The Chilli’s wrestle between their funk-rock roots with moodier, ambient landscapes.
It’s hard to review any new The Red Hot Chilli Peppers (RHCP) albums after the departure of guitarist John Frusciante. Their last album with Frusciante – the double-LP Stadium Arcadium – showcased the height of the band’s songwriting powers, although there was certainly a lot of filler. (I mean, what double LP do you know of that’s consistently great?). From 1991’s Blood Sugar Sex Magik to Stadium Arcadium, his Hendrix-esque guitar playing was a key part of the RHCP sound. His most recent departure in 2009 left a serious gap in the lineup – a gap that would be filled by Josh Klinghoffer, the band’s guitar techie.
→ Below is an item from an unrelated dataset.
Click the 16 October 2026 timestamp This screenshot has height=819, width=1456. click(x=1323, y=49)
Klinghoffer certainly isn’t a bad guitarist. His debut with the RHCP on their 2011 album I’m With You was clearly an attempt to play into an established sound. Though compared to Frusciante, Klinghoffer has a bigger emphasis on soundscapes with the use of delay, reverb, chorus and vibrato. I’m With You had some good songs, but the front-and-centre nature of the guitar playing was missing. It felt like it took a backseat and was underwhelming compared to what had come before. Their new album, The Getaway, continues the new sound trajectory led by Klinghoffer, and it depends on whether or not you like this sound as to whether you’ll enjoy this album.
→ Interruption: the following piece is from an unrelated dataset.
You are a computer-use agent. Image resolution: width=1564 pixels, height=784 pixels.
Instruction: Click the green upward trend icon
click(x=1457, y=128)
The opening song ‘The Getaway’ begins with a beatbox high hat. The drums and guitar enter with a very RHCP style funk lick, and they’re joined by Flea as he enters with his bass lines. It’s an unusual start to the album as it’s a more mid-tempo, melancholic and ambient start rather than the usual in-yo’-face starters on previous albums. The second song ‘Dark Necessities’ begins with Flea playing a fairly generic bass line, joined by piano and delay guitar pedals. The build-up ceases and Flea enters with a slap-bass riff reminiscent of their 2002 song ‘Can’t Stop’. ‘Dark Necessities’ is a good radio song and understandable as the lead single.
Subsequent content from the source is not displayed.